Sunday, March 8, 2020

Prioritizing Color Over Value

A discussion on value-priority vs. color-priority in color theory and painting, and a quantitative method for shifting between them in digital photos.



Motivation

As a painter, I work from both life and from photos. Both approaches have key advantages and drawbacks. Painting from life is the best method for accurately capturing a scene's colors, but is somewhat limited to static scenes. Painting from photos can capture dynamic scenes, but has limited color accuracy. As an engineer, I'm interested in unifying the approaches in a way that preserves the best aspects of each.

Let me start by defining my terminology:


  • Painting photo: a photo of a painting that accurately matches the color of the physical painting
  • Camera photo: a photo straight from a camera without modification
  • Reference photo: a camera photo, augmented digitally for better use as a painting reference

Because all these photo types reside within the same digital color gamut, as I'll show, nothing prevents a reference photo from having the same desirable characteristics as a painting photo. However, camera photos make for poor references photos due to their inaccurate and uninspiring portrayal of color. Therefore, I'm interested in how to turn camera photos into reference photos using image processing. You can think of this approach as an alternate path that parallels the traditional/academic process, both leading to the same end result.



I've previously written about two image processing techniques toward this goal - Histogram Diffusion for color differentiability, and 3D Focal Point Blur for focal realism. In this article, I'll discuss another approach, inspired by artistic color theory.

Background

In his 2009 book Landscape Painting, Mitchell Albala describes the concept of "color identity":
"Extremes of value profoundly affect a color's ability to be read as color...A color's chromatic identity is most visible when its value is neither too dark nor too light but is in the middle-value range."
Albala illustrates this concept of "color identity" with a chart, reproduced below, showing various colors transitioning from very light (near-white) values to very dark (near-black) values. Colors that are very light or very dark have nearly no perceptible "color". In other words, they read almost as pure values, or grayscale. Another way to think of this is how "nameable" a color is. This broad definition is what Albala means by "color identity".



To clarify the terminology:


  • Hue: color, independent of lightness and intensity
  • Saturation: how vibrant, intense, or colorful a color is
  • Value: how light or dark a color is

Albala illustrates this concept by comparing two schools of landscape painting:

1: 17th century Dutch "Golden Age" landscapes are characterized by "value-priority", maximizing value contrast (sometimes called chiaroscuro) at the cost of low color identity.


Meindert Hobbema, Entrance to a Village, c. 1665


I've copied the Levels histogram from GIMP (an open source Photoshop equivalent), a visualization for how the photo utilizes the value gamut. This painting shows a strong bimodal (two-peak) distribution which creates a value-priority effect.

2: Impressionist landscapes are characterized by "color-priority", maximizing color identity at the cost of low value contrast.

Claude Monet, Antibes Seen from Las Salis, 1888




The Levels histogram shows a clear difference: just one peak, so colors are much closer in terms of value, differentiated primarily by color, creating a color-priority effect.

To simplify, you can think of these two schools as favoring differing regions of the color chart to get their ideas across:


Which is more realistic? More aesthetically pleasing? More correct? These are fundamentally subjective questions, best left to personal taste. As Albala notes, "[both] successfully depict natural light", "[although] the Impressionist approach to color is perhaps more in tune with contemporary color sensibilities".

My take is that neither image is particularly realistic, but I personally find the Impressio
nist approach much more painterly and compelling, and closer to "correct".

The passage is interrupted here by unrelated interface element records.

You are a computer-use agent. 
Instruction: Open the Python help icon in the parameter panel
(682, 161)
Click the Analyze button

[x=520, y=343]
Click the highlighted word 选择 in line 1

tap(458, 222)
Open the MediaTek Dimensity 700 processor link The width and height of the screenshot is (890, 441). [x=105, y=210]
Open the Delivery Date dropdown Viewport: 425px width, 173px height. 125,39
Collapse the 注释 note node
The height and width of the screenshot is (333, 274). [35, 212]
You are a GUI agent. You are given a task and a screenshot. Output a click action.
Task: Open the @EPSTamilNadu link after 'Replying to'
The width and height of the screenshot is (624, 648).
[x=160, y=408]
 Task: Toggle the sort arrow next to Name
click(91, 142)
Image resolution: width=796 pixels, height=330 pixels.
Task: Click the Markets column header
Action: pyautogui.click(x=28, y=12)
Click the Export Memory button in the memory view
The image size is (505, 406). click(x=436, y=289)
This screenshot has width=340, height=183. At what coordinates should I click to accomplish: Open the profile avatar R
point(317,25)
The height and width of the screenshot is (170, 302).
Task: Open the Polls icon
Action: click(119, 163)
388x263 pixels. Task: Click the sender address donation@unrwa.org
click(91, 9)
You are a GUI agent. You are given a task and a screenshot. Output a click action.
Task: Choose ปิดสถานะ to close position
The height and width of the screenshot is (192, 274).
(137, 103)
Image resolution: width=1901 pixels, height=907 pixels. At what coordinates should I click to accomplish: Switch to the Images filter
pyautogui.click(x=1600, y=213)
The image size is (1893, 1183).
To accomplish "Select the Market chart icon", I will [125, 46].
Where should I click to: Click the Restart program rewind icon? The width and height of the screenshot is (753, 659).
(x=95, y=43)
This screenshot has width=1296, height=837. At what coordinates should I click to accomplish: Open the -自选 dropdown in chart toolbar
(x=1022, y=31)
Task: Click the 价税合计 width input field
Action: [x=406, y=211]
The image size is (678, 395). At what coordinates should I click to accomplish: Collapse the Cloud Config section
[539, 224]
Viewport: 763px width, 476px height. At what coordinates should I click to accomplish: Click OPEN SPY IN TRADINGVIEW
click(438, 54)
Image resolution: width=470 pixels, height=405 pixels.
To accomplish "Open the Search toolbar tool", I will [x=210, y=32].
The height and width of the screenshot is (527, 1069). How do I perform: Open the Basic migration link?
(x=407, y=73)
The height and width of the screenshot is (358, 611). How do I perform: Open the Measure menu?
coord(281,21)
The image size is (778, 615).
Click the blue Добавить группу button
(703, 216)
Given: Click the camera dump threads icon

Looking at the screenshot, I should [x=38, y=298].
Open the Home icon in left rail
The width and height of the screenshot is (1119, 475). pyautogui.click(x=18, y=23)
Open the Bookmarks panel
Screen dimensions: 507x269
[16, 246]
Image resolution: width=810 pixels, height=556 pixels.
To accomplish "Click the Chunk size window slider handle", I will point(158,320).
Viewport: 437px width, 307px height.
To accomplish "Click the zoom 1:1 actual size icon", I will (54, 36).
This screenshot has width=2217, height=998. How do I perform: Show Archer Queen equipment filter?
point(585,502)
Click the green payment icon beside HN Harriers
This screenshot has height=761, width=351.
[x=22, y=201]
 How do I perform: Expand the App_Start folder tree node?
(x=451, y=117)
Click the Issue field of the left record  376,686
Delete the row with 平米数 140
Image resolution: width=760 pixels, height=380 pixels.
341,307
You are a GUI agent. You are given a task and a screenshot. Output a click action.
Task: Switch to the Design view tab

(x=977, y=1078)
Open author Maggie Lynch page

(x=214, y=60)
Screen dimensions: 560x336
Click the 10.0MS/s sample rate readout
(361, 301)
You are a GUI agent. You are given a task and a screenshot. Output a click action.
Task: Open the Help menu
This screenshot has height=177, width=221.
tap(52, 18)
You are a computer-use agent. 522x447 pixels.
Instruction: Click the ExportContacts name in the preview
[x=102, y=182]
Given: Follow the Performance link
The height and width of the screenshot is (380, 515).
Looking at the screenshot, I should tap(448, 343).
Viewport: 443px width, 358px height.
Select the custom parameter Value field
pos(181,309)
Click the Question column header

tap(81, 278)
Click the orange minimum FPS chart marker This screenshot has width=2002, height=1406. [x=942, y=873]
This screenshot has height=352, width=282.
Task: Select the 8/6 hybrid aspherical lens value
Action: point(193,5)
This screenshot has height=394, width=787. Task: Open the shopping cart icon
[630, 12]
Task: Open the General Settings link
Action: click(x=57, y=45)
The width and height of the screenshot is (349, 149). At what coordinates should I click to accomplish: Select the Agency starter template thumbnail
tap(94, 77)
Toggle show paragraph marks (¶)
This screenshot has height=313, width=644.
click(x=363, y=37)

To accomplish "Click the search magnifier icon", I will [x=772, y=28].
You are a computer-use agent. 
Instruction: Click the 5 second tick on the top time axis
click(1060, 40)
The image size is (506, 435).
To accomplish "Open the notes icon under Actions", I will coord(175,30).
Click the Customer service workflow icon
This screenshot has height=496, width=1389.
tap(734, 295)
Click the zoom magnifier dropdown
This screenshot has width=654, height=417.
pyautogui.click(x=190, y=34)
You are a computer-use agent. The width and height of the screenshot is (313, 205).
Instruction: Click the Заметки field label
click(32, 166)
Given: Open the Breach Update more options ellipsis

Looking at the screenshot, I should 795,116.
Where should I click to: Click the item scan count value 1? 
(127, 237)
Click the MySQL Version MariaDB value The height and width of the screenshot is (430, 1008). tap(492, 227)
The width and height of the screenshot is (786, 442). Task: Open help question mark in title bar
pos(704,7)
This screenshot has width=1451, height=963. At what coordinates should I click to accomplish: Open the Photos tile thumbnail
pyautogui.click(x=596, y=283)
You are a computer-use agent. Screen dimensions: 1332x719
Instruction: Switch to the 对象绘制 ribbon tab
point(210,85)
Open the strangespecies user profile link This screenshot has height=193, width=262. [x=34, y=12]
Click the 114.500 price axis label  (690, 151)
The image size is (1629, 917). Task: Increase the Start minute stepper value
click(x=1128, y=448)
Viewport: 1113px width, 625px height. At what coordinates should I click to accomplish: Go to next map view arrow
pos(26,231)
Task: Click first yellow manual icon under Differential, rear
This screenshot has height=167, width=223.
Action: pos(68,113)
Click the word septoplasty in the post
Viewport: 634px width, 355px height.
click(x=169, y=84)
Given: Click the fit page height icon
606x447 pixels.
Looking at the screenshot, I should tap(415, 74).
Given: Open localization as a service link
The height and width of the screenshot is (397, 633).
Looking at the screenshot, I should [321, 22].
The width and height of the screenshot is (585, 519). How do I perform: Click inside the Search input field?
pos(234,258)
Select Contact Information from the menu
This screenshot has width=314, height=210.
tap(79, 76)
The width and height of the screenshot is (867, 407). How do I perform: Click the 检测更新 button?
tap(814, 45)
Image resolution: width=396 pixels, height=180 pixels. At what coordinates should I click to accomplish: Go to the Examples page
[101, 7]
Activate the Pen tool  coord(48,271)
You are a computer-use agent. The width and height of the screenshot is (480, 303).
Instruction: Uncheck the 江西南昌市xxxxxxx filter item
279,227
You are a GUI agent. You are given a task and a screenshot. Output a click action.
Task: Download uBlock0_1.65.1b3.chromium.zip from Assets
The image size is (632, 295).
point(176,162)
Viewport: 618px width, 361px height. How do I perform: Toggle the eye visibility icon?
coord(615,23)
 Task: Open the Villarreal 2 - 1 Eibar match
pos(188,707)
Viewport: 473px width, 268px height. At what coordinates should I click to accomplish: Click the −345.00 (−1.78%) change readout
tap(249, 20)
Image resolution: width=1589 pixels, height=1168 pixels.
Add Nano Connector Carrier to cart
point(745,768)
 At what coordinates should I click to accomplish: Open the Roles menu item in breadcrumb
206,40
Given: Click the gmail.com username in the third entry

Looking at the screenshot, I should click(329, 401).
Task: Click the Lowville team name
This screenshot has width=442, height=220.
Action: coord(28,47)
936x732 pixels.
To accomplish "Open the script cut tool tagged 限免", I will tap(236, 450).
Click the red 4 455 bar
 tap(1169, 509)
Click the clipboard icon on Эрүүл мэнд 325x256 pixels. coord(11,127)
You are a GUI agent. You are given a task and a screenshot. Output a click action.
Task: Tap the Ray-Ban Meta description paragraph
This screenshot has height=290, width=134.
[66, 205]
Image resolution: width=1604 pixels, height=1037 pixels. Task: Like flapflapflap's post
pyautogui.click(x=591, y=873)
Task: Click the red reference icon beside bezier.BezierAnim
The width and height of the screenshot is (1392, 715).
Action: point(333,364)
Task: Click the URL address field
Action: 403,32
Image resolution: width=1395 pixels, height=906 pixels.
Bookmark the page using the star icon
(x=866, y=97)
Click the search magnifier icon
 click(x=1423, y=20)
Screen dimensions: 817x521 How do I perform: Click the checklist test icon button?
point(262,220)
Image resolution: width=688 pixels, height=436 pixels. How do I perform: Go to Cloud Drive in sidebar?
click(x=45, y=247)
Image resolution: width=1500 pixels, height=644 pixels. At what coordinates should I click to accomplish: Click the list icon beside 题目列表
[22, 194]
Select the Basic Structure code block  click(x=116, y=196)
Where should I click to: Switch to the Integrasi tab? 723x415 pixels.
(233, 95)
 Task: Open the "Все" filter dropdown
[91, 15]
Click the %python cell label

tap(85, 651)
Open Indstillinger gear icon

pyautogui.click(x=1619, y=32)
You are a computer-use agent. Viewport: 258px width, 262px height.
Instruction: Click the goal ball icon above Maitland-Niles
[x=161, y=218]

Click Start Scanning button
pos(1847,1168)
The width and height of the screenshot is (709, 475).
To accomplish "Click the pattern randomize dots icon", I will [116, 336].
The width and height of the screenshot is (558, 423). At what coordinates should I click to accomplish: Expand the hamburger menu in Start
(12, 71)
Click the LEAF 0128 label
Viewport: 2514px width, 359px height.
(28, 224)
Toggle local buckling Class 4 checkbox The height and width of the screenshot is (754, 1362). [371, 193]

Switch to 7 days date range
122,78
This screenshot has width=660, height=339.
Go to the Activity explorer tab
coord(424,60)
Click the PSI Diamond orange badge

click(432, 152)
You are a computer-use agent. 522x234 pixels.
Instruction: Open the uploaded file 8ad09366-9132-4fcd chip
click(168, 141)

Albala has since expanded on this topic at his blog with a couple excellent articles:


Quantifying Color Identity

Digital color provides a quantitative framework to examine and enact Albala's view of color identity. But it first requires some careful consideration of color space nuance.



RGB Color Space

Let's start at square one with RGB color, the standard for storing and displaying digital images. RGB color has three channels corresponding to red, green, and blue light, and within a channel, a pixel can take any of 256 values, 0-255. Therefore, there are 256^3 or ~16,700,000 colors available.

RGB's core purpose is telling monitors how to display color, and it's very effective for this. However, its utility in addressing color identity is very limited, because the intuitive properties of hue, saturation, value - the way we think about color - are all interdependent with respect to the axes of R, G, B.

HSV Color Space

Invented in the 1970s, the HSV (hue, saturation, value) color space was designed to provide more intuitive framework for working with digital color. Whereas RGB is a cube, HSV is a cylinder; hue describes the angle, saturation the radius, and value the height. It's computationally easy to transform between RGB and HSV, which was initially a significant advantage, but largely moot in the current era. HSV's key shortcoming is that saturation and value are not actually independent - just close to it. This can be observed from a constant-hue chart, which corresponds to half of a cross section of the HSV cylinder. Here is H=130°, arbitrarily:



Columns theoretically have constant saturation, and rows theoretically have constant value. To test the latter, we can convert the chart to grayscale, either by explicitly switching the image mode or desaturating it completely. Both provide the same result:



Examine the grayscale chart and you'll see upon close inspection a couple key shortcomings:


  1. As you move horizontally within a row, value decreases (darkens) slightly. The actual disparity between min and max across rows is about 5%.
  2. As you move vertically within a column, the rate at which value changes is not uniform. Note for example the steep gradient from 10-15% value.

While very subtle in this example, these issues significantly impede HSV's ability to address color identity.

Lab Color Space

The Lab color space, invented in 1976, solves these problems with full independence of hue, saturation, and value, as well as perceptual uniformity. Like RGB, Lab is a 3D orthogonal color space:


  • L corresponds to a color's value, or lightness/darkness
  • a corresponds to a theoretical green-magenta/red axis
  • b corresponds to a theoretical blue-yellow axis

Whereas RGB is discretized 0-255, Lab is continuous and unlimited. Therefore, Lab can theoretically describe "imaginary" colors that cannot be displayed in RGB, or describe infinite colors between RGB discretizations. It is perceptually uniform, unlike RGB and HSV, meaning that Euclidean (straight-line) distance corresponds linearly to perceived color distance/difference in the human eye, which is a significantly non-linear sensor.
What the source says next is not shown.